Пятница, или Тихоокеанский лимб - Турнье Мишель (книги читать бесплатно без регистрации полные .TXT) 📗
Он быстро пробрался между каменными глыбами к подножию скалы, потом стал перепрыгивать с камня на камень, как это сотни раз проделывал при нем Пятница, и вскоре достиг отвесной стенки, по которой нужно было карабкаться, плотно прильнув к ней всем телом и впиваясь всеми двадцатью пальцами в едва заметные неровности. И здесь он испытал огромное, хотя и несколько подозрительное удовольствие от тесной близости с камнем. Его руки, его ноги да и все обнаженное тело знали тело горы, ее гладкие и выщербленные места, ее выступы и впадины. Робинзон с давно забытым восторгом упивался бережными прикосновениями к минеральной плоти, и забота о собственной безопасности играла в этой бережности лишь торостепенную роль. Он слишком хорошо понимал, что то был возврат к прошлому, который носил бы имя жалкого, трусливого бегства, если бы пропасть у него за спиной не составляла другую половину испытания. Здесь были только земля и воздух, а между ними Робинзон, приникший к камню, словно трепещущий мотылек, и в мучительном усилии стремящийся преодолеть переход от первой стихии ко второй. Поднявшись до середины скалы, он решился на краткую передышку и обернулся лицом к пропасти, стоя на узеньком, в ладонь шириной, карнизе, где едва мог удержаться на цыпочках. Его тут же прошиб холодный пот, а руки сделались скользкими. Он зажмурился, чтобы не видеть кружащиеся перед глазами каменные глыбы, по которым только что так резво бежал. Но тотчас же храбро глянул вниз, полный решимости побороть свою слабость. Однако ему пришло в голову, что лучше смотреть на небо в последних багровых сполохах заката, и вскоре он действительно почувствовал некоторое облегчение. Вот когда Робинзон понял, что головокружение — это всего лишь земное притяжение, настигающее того, кто хранит упорную приверженность матери-земле. Душа человеческая неосознанно стремится к этим столь близким ей гранитным, глиняным, кремневым, сланцевым основам; разлука с ними ужасает ее и в то же время зачаровывает, ибо в раскрывшейся перед ней дали провидит она безграничный покой смерти. И не воздушная пустота вызывает головокружение, но влекущая полнота земных недр. Подняв лицо к небу, Робинзон ощутил, что сладостный зов каменного хаоса умолкает перед призывом к полету, исходящим от пары альбатросов, дружно паривших между двумя облаками, которые последний луч заходящего солнца окрасил в нежно-розовый цвет. С успокоенной душой Робинзон продолжил свой подъем, ступая все увереннее и твердо зная, куда приведет его трудный путь.
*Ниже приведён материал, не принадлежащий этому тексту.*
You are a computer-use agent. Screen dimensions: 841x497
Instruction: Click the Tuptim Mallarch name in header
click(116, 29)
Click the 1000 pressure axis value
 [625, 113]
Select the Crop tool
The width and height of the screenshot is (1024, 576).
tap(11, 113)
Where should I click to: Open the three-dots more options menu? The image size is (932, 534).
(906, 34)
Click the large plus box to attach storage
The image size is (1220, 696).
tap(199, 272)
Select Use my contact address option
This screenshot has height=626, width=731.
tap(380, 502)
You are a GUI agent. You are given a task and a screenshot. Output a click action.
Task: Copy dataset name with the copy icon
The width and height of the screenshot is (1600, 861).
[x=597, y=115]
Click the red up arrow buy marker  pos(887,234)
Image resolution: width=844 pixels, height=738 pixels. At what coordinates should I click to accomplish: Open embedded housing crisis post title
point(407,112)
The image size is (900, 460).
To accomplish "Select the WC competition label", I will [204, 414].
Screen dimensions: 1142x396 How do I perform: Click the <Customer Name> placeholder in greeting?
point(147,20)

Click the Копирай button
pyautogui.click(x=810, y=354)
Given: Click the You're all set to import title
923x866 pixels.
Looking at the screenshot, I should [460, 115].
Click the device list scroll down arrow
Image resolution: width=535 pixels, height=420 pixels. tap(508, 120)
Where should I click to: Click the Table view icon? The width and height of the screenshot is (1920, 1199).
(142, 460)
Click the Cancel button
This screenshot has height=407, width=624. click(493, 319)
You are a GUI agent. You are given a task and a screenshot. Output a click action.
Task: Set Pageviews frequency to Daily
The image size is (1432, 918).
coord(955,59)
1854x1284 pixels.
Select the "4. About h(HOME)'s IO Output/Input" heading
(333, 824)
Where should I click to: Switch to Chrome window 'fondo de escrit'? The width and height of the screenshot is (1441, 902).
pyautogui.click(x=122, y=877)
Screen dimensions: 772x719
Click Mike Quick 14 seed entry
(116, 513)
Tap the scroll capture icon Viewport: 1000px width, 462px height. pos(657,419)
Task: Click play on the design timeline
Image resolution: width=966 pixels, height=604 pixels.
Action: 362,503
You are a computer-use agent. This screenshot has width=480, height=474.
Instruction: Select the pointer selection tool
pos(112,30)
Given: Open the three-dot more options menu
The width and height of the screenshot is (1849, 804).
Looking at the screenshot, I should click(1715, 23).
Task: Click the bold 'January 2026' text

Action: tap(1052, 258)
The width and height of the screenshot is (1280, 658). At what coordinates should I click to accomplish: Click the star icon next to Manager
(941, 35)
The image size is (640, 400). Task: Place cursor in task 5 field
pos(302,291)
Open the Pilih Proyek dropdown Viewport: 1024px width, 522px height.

Сумерки уже окутывали землю, когда он разыскал мертвого Андоара среди чахлых кустиков боярышника, пробивавшихся из-под камней. Он склонился над исковерканным телом козла и тотчас признал цветной шнурок, крепко обмотанный вокруг его шеи. Вдруг Робинзон услышал за спиной смех и резко обернулся. Перед ним стоял Пятница — весь в ссадинах, с негнущейся правой рукой, но в остальном целый и невредимый.
— Андоар — мертвый, а Пятница — живой, мех Андоара спасать Пятницу. Большой козел мертвый, но скоро Пятница заставить его летать и петь…
Пятница оправлялся от усталости и ран с быстротой, неизменно поражавшей Робинзона. Уже на следующее утро, отдохнувший, с повеселевшим лицом, он вернулся к тому месту, где лежал погибший Андоар. Сперва он отрубил козлу голову и положил ее в самую середину муравейника. Потом надрезал кожу вокруг копыт и вдоль живота до самого горла, рассек сухожилия, связывающие мясо со шкурой, и снял ее, обнажив мускулистую розовую тушу — анатомический призрак Андоара. Вспоров брюшную полость, он извлек оттуда сорок футов кишок, вымыл их в проточной воде и развесил на деревьях эту жутковатую молочно-фиолетовую гирлянду, которая тут же привлекла полчище мух. Затем он отправился на пляж, весело напевая и прихватив левой, здоровой рукой тяжелую, жирную шкуру Андоара. Он выполоскал ее в волнах, втоптал в песок и оставил пропитываться морской солью. Вслед за тем с помощью импровизированного скребка — раковины, привязанной к гальке, — он начал срезать шерсть на внешней стороне шкуры и очищать от жира внутреннюю. Эта работа заняла у него много дней, но он упорно отвергал помощь Робинзона, заявив, что того ждет другая задача, более почетная, более легкая, а главное, более ответственная.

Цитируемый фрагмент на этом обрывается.